Aquascope is a rustc plugin, utilizing the rustc_plugin crate. Below is a rough diagram showing the control-flow of the Aquascope project, it's important to focus on the three components with gear icons in the top-right corner.

lifecycle

  1. The front (green box) reads a Rust crate and splits this up into bodies. You should be familiar with a MIR Body but we really care about the BodyWithBorrowckFacts which contains the borrow check information provided by Polonius. The code for this is found in aquascope_front, it's a simple crate that gets these bodies from rustc and then serializes the output information post-analysis. There's not much else to see here.

  2. The Permissions analysis (orange box) produces a PermissionsCtxt.

    ❗ The PermissionsCtxt is the core data structure for working with permissions. It provides conversion functions to (and from) rustc primitives, as well as accessors for the permissions on a Path.
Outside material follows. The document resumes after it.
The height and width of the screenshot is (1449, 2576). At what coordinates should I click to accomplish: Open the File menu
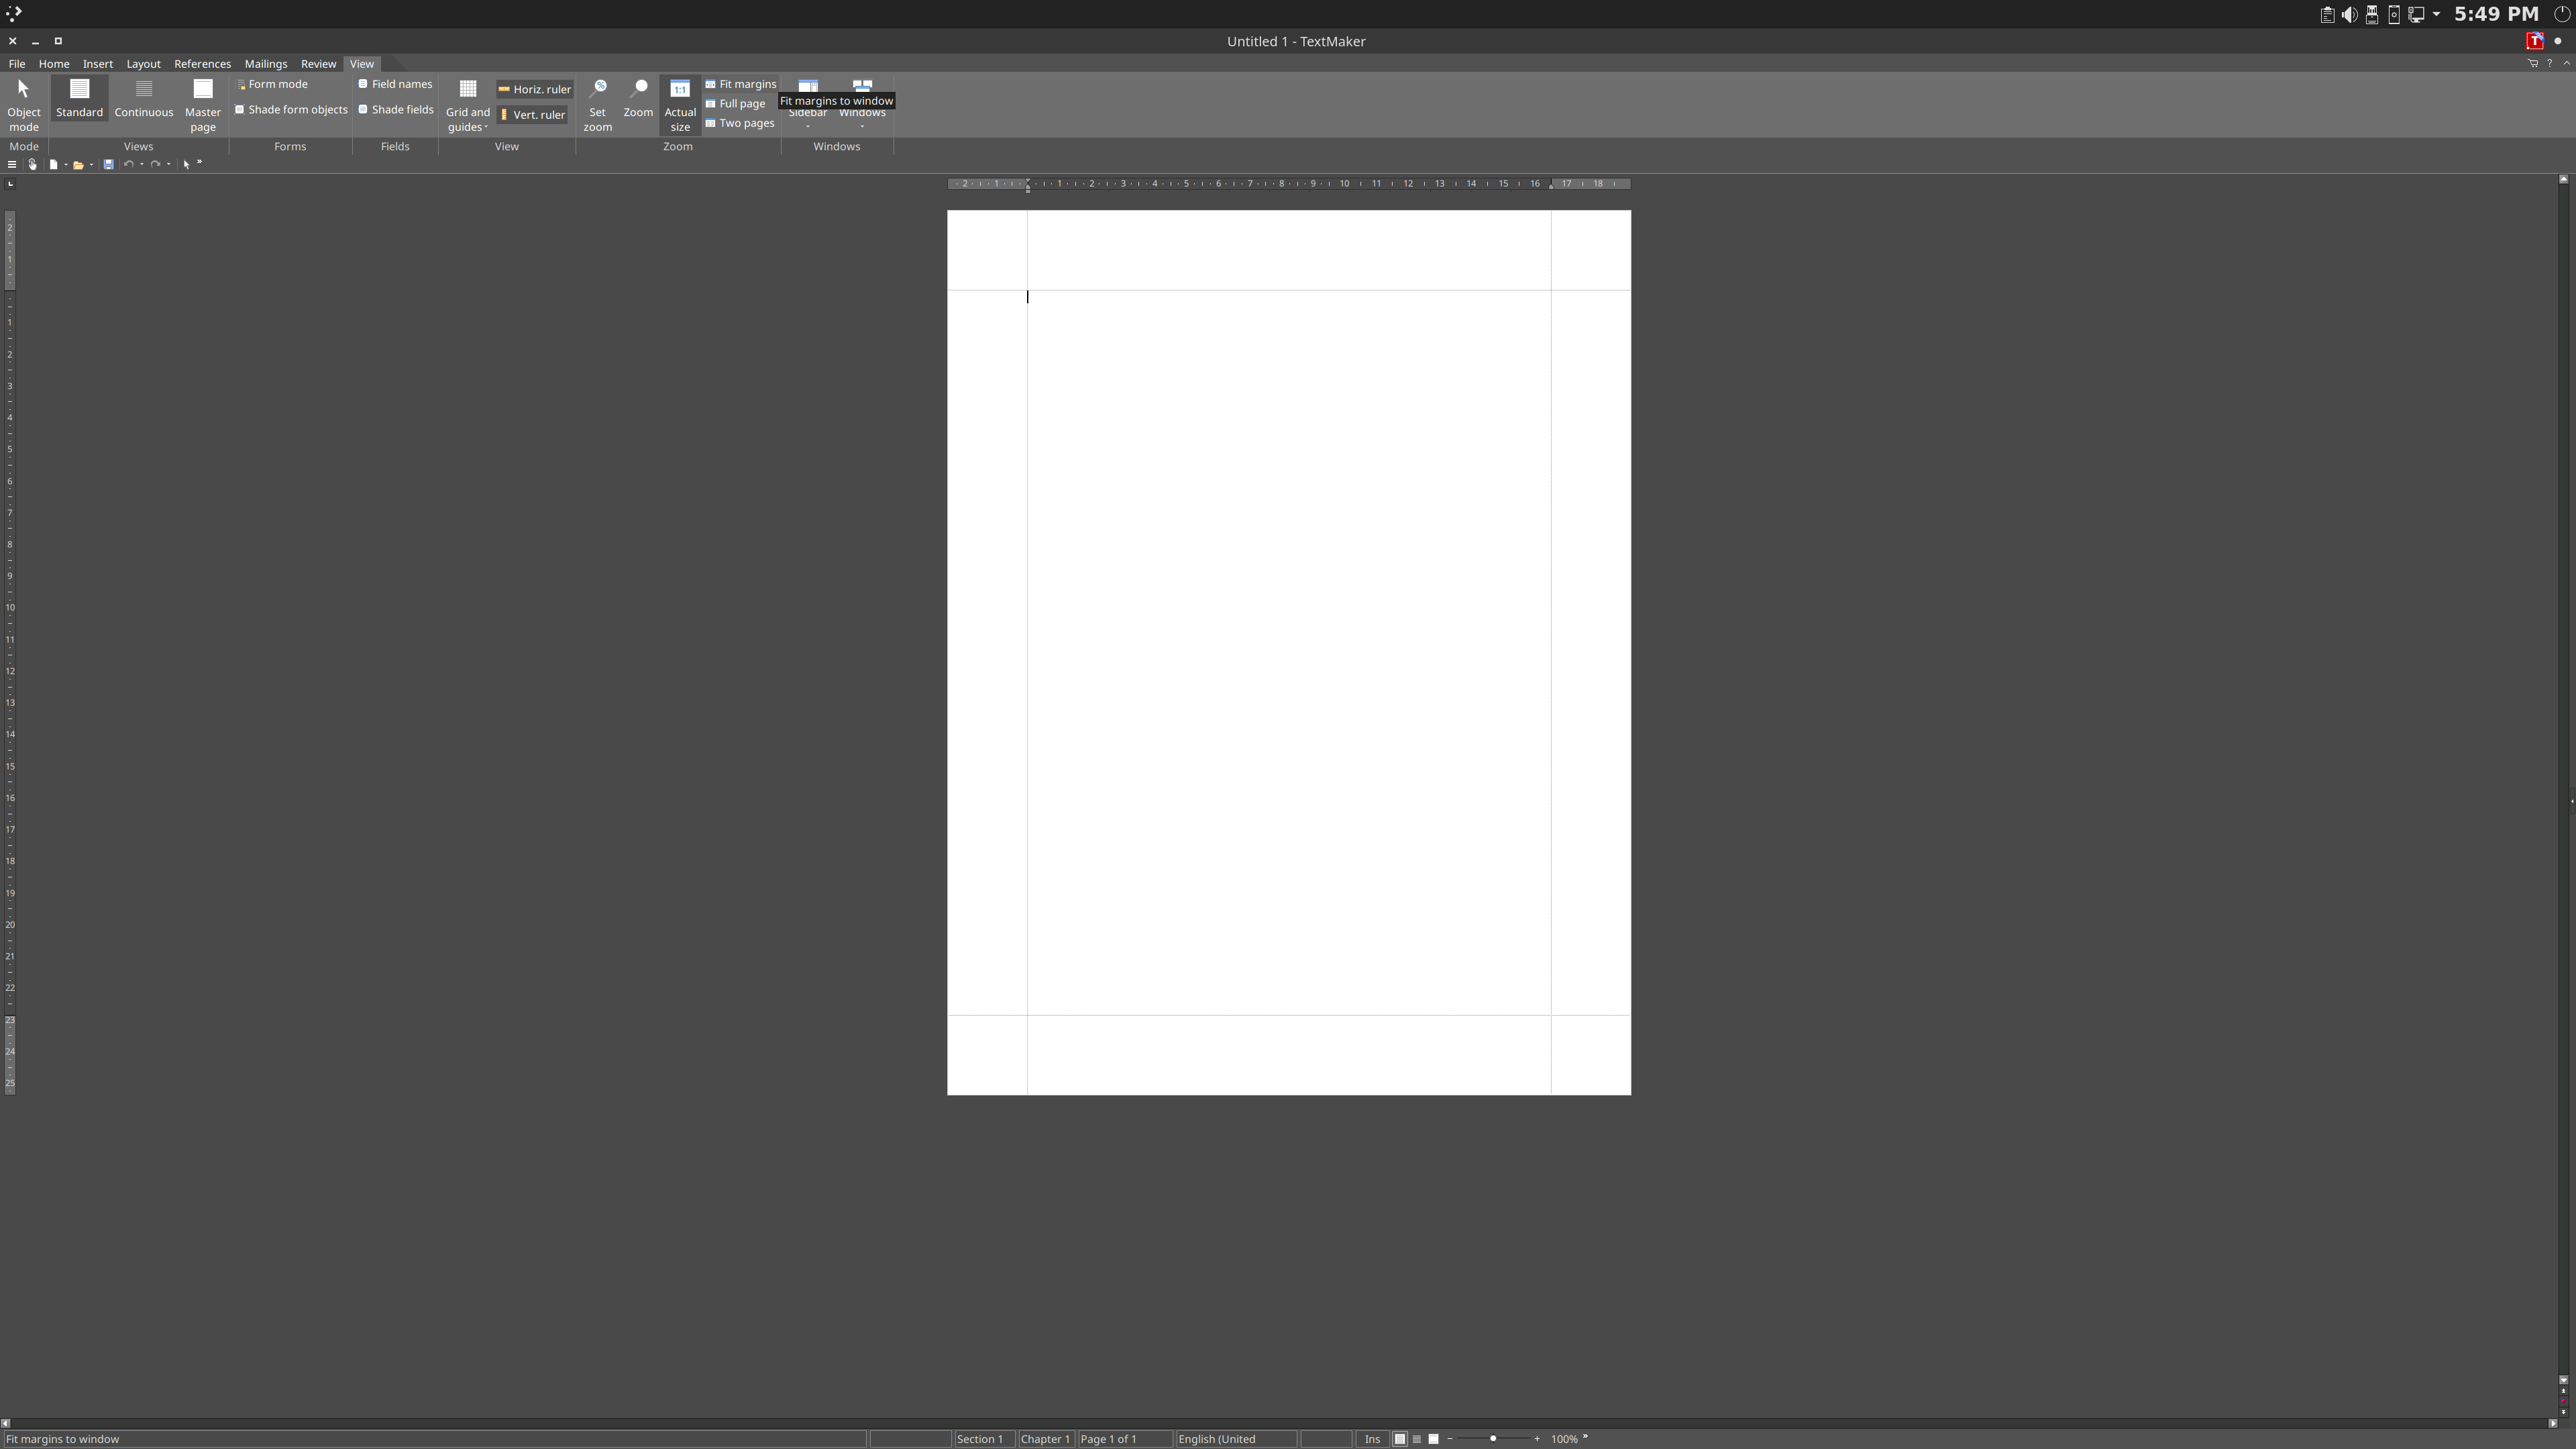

Please read its documentation.

    The permissions analysis works by translating the Polonius input/output facts into something permissions oriented, the translation is quite straightforward and there's a nice set of Datalog rules provided for ease-of-reading. The Datalog rules are written in aquascope::analysis::permissions::output, but this isn't necessary to understand, only for the curious. Because Aquascope stores more information about a Body, we use our own AquascopeFacts that parallel the RustcFacts. As stated above, the PermissionsCtxt provides conversion functions two and it's unsafe to use the raw facts from rustc.

    After building the PermissionsCtxt the AquascopeAnalysis can be constructed. This struct provides helper functions for working with source spans. For example, it holds information about the live ranges of a borrow and the source spans for this range.

  3. Generating visualizations (blue boxes) are where we actually use the permissions facts to generate information for a visualization. Currently, we only have two analyses which are internally referred to as the boundaries and steps analysis. In the Aquascope diagrams, the boundaries analysis computes the expected vs actual permissions for a single path usage, which are shown as the stacked letter icons. The steps analysis computes the differences in permissions between control flow points, shown as the tables to the right hand side. The complete boundaries analysis lives at aquascope::analysis::boundaries and the stepper correspondingly at aquascope::analysis::stepper.

    ⚠️ The stepper analysis is more complicated than you might think and it isn't recommended reading for newcomers.

    The module documentation for the boundaries analysis provides a detailed walk through of how it works and utilizes permissions and span information. If you yourself are looking to add a new analysis this is considered a must read.

Frontend

We use CodeMirror 6 (CM) for an interactive environment as well as visualizations rendering the visualizations. The static diagrams are represented as a CM Decoration.

TODO: talk about serializing and generating TS bindings.